[Do this]:
Rewrite the rows below, replacing "HOME" with "TOP" and leaving everything else unchanged. Omit the pictures from your answer.

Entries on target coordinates
▼▼▼
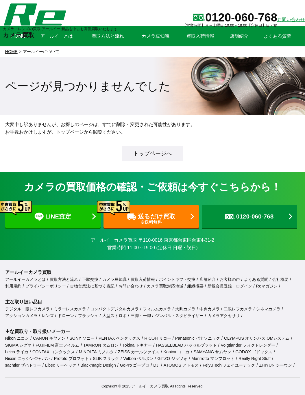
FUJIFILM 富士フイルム (57, 345)
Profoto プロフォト (71, 358)
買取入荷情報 (143, 279)
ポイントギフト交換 (177, 279)
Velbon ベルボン (138, 358)
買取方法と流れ (64, 279)
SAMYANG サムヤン (212, 352)
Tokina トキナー (137, 345)
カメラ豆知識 (114, 279)
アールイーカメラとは (25, 279)
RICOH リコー (157, 338)
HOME (11, 51)
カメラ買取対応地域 (165, 286)
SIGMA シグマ (18, 345)
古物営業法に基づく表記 (92, 286)
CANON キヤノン (49, 338)
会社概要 (280, 279)
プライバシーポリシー (45, 286)
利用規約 (13, 286)
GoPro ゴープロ (134, 365)
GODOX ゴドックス (253, 352)
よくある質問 (256, 279)
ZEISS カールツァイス (139, 352)
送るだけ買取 (139, 215)
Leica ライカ (16, 352)
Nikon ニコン (17, 338)
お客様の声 (230, 279)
▲▲▲
[Task output]:
FUJIFILM 富士フイルム (57, 345)
Profoto プロフォト (71, 358)
買取入荷情報 (143, 279)
ポイントギフト交換 (177, 279)
Velbon ベルボン (138, 358)
買取方法と流れ (64, 279)
SAMYANG サムヤン (212, 352)
Tokina トキナー (137, 345)
カメラ豆知識 (114, 279)
アールイーカメラとは (25, 279)
RICOH リコー (157, 338)
TOP (11, 51)
カメラ買取対応地域 (165, 286)
SIGMA シグマ (18, 345)
古物営業法に基づく表記 (92, 286)
CANON キヤノン (49, 338)
会社概要 (280, 279)
プライバシーポリシー (45, 286)
利用規約 (13, 286)
GoPro ゴープロ (134, 365)
GODOX ゴドックス (253, 352)
よくある質問 (256, 279)
ZEISS カールツァイス (139, 352)
送るだけ買取 (139, 215)
Leica ライカ (16, 352)
Nikon ニコン (17, 338)
お客様の声 (230, 279)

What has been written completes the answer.